### TRY IT
All of the data must be returned word for word.

Data entries
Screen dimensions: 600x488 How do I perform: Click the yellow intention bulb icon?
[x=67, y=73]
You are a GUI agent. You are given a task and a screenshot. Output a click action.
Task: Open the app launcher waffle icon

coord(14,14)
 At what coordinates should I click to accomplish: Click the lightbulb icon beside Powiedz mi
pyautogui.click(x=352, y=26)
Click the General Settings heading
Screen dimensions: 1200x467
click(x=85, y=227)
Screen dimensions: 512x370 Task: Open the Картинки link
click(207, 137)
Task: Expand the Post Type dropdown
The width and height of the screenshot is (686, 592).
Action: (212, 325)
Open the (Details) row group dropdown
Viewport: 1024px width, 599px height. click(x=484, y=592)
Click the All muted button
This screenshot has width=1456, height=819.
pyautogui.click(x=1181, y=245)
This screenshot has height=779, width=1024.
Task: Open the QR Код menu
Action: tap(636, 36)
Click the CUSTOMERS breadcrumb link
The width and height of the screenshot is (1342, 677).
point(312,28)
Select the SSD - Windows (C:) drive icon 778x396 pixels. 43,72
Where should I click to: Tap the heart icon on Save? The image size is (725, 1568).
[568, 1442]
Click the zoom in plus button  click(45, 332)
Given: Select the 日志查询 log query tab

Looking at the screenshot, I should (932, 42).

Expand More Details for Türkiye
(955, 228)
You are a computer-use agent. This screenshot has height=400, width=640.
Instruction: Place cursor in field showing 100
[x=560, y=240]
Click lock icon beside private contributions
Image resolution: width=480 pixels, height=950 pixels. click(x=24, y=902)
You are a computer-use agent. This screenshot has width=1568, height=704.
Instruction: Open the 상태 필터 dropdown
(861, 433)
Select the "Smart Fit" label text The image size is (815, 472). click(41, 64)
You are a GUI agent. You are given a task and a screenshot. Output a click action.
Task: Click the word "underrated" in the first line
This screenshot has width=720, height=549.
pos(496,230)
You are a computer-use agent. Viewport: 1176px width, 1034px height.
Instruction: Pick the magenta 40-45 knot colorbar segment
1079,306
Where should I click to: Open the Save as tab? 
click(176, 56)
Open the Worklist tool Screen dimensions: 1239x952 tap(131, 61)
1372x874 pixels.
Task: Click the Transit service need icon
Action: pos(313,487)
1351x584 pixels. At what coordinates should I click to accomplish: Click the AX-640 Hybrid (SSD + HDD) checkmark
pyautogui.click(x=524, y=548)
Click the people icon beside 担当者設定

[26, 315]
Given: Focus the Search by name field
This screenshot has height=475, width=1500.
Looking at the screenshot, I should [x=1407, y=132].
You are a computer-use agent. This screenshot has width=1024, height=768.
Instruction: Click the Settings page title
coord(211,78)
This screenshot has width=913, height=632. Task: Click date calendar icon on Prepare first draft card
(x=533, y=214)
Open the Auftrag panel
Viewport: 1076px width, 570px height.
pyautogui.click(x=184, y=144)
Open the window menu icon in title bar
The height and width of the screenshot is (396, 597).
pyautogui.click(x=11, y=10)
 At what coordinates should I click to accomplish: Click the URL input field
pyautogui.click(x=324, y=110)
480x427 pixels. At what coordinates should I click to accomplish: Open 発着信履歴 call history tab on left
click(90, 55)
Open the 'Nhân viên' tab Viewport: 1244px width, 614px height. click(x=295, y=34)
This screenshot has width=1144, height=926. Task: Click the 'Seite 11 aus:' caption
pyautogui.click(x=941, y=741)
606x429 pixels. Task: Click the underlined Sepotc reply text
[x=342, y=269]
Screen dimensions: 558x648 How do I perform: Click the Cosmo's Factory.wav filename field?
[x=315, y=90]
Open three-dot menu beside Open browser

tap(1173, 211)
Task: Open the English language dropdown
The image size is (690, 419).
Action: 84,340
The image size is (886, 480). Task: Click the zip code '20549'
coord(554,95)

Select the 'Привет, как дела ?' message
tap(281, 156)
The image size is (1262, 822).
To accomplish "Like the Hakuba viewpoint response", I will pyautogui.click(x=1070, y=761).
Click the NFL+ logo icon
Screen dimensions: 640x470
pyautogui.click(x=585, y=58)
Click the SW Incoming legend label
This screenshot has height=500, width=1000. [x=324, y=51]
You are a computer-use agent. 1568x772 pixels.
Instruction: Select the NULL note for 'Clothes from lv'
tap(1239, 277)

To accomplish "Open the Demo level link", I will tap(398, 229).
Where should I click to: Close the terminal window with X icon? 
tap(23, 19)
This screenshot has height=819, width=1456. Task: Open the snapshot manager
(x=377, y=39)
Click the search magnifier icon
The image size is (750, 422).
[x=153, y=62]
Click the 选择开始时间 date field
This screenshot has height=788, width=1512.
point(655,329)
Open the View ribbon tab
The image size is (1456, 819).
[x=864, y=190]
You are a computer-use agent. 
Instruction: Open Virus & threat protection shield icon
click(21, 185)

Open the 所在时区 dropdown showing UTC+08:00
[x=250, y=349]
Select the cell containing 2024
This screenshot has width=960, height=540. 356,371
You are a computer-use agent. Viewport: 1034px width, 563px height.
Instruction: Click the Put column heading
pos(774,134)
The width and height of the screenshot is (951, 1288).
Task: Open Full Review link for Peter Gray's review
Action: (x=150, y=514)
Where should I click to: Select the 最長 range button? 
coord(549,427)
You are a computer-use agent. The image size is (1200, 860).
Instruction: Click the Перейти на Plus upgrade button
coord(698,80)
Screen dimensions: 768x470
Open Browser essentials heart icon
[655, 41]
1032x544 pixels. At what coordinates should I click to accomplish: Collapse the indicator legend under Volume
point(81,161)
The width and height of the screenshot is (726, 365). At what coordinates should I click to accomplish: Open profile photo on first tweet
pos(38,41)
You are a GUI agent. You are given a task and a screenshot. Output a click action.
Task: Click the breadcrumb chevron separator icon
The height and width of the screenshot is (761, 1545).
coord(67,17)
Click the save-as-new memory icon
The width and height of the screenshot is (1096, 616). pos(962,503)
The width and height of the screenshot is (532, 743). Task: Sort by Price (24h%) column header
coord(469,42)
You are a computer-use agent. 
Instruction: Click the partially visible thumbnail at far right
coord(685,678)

### WRITTEN RESPONSE
Screen dimensions: 600x488 How do I perform: Click the yellow intention bulb icon?
[x=67, y=73]
You are a GUI agent. You are given a task and a screenshot. Output a click action.
Task: Open the app launcher waffle icon

coord(14,14)
 At what coordinates should I click to accomplish: Click the lightbulb icon beside Powiedz mi
pyautogui.click(x=352, y=26)
Click the General Settings heading
Screen dimensions: 1200x467
click(x=85, y=227)
Screen dimensions: 512x370 Task: Open the Картинки link
click(207, 137)
Task: Expand the Post Type dropdown
The width and height of the screenshot is (686, 592).
Action: (212, 325)
Open the (Details) row group dropdown
Viewport: 1024px width, 599px height. click(x=484, y=592)
Click the All muted button
This screenshot has width=1456, height=819.
pyautogui.click(x=1181, y=245)
This screenshot has height=779, width=1024.
Task: Open the QR Код menu
Action: tap(636, 36)
Click the CUSTOMERS breadcrumb link
The width and height of the screenshot is (1342, 677).
point(312,28)
Select the SSD - Windows (C:) drive icon 778x396 pixels. 43,72
Where should I click to: Tap the heart icon on Save? The image size is (725, 1568).
[568, 1442]
Click the zoom in plus button  click(45, 332)
Given: Select the 日志查询 log query tab

Looking at the screenshot, I should (932, 42).

Expand More Details for Türkiye
(955, 228)
You are a computer-use agent. This screenshot has height=400, width=640.
Instruction: Place cursor in field showing 100
[x=560, y=240]
Click lock icon beside private contributions
Image resolution: width=480 pixels, height=950 pixels. click(x=24, y=902)
You are a computer-use agent. This screenshot has width=1568, height=704.
Instruction: Open the 상태 필터 dropdown
(861, 433)
Select the "Smart Fit" label text The image size is (815, 472). click(41, 64)
You are a GUI agent. You are given a task and a screenshot. Output a click action.
Task: Click the word "underrated" in the first line
This screenshot has width=720, height=549.
pos(496,230)
You are a computer-use agent. Viewport: 1176px width, 1034px height.
Instruction: Pick the magenta 40-45 knot colorbar segment
1079,306
Where should I click to: Open the Save as tab? 
click(176, 56)
Open the Worklist tool Screen dimensions: 1239x952 tap(131, 61)
1372x874 pixels.
Task: Click the Transit service need icon
Action: pos(313,487)
1351x584 pixels. At what coordinates should I click to accomplish: Click the AX-640 Hybrid (SSD + HDD) checkmark
pyautogui.click(x=524, y=548)
Click the people icon beside 担当者設定

[26, 315]
Given: Focus the Search by name field
This screenshot has height=475, width=1500.
Looking at the screenshot, I should [x=1407, y=132].
You are a computer-use agent. This screenshot has width=1024, height=768.
Instruction: Click the Settings page title
coord(211,78)
This screenshot has width=913, height=632. Task: Click date calendar icon on Prepare first draft card
(x=533, y=214)
Open the Auftrag panel
Viewport: 1076px width, 570px height.
pyautogui.click(x=184, y=144)
Open the window menu icon in title bar
The height and width of the screenshot is (396, 597).
pyautogui.click(x=11, y=10)
 At what coordinates should I click to accomplish: Click the URL input field
pyautogui.click(x=324, y=110)
480x427 pixels. At what coordinates should I click to accomplish: Open 発着信履歴 call history tab on left
click(90, 55)
Open the 'Nhân viên' tab Viewport: 1244px width, 614px height. click(x=295, y=34)
This screenshot has width=1144, height=926. Task: Click the 'Seite 11 aus:' caption
pyautogui.click(x=941, y=741)
606x429 pixels. Task: Click the underlined Sepotc reply text
[x=342, y=269]
Screen dimensions: 558x648 How do I perform: Click the Cosmo's Factory.wav filename field?
[x=315, y=90]
Open three-dot menu beside Open browser

tap(1173, 211)
Task: Open the English language dropdown
The image size is (690, 419).
Action: 84,340
The image size is (886, 480). Task: Click the zip code '20549'
coord(554,95)

Select the 'Привет, как дела ?' message
tap(281, 156)
The image size is (1262, 822).
To accomplish "Like the Hakuba viewpoint response", I will pyautogui.click(x=1070, y=761).
Click the NFL+ logo icon
Screen dimensions: 640x470
pyautogui.click(x=585, y=58)
Click the SW Incoming legend label
This screenshot has height=500, width=1000. [x=324, y=51]
You are a computer-use agent. 1568x772 pixels.
Instruction: Select the NULL note for 'Clothes from lv'
tap(1239, 277)

To accomplish "Open the Demo level link", I will tap(398, 229).
Where should I click to: Close the terminal window with X icon? 
tap(23, 19)
This screenshot has height=819, width=1456. Task: Open the snapshot manager
(x=377, y=39)
Click the search magnifier icon
The image size is (750, 422).
[x=153, y=62]
Click the 选择开始时间 date field
This screenshot has height=788, width=1512.
point(655,329)
Open the View ribbon tab
The image size is (1456, 819).
[x=864, y=190]
You are a computer-use agent. 
Instruction: Open Virus & threat protection shield icon
click(21, 185)

Open the 所在时区 dropdown showing UTC+08:00
[x=250, y=349]
Select the cell containing 2024
This screenshot has width=960, height=540. 356,371
You are a computer-use agent. Viewport: 1034px width, 563px height.
Instruction: Click the Put column heading
pos(774,134)
The width and height of the screenshot is (951, 1288).
Task: Open Full Review link for Peter Gray's review
Action: (x=150, y=514)
Where should I click to: Select the 最長 range button? 
coord(549,427)
You are a computer-use agent. The image size is (1200, 860).
Instruction: Click the Перейти на Plus upgrade button
coord(698,80)
Screen dimensions: 768x470
Open Browser essentials heart icon
[655, 41]
1032x544 pixels. At what coordinates should I click to accomplish: Collapse the indicator legend under Volume
point(81,161)
The width and height of the screenshot is (726, 365). At what coordinates should I click to accomplish: Open profile photo on first tweet
pos(38,41)
You are a GUI agent. You are given a task and a screenshot. Output a click action.
Task: Click the breadcrumb chevron separator icon
The height and width of the screenshot is (761, 1545).
coord(67,17)
Click the save-as-new memory icon
The width and height of the screenshot is (1096, 616). pos(962,503)
The width and height of the screenshot is (532, 743). Task: Sort by Price (24h%) column header
coord(469,42)
You are a computer-use agent. 
Instruction: Click the partially visible thumbnail at far right
coord(685,678)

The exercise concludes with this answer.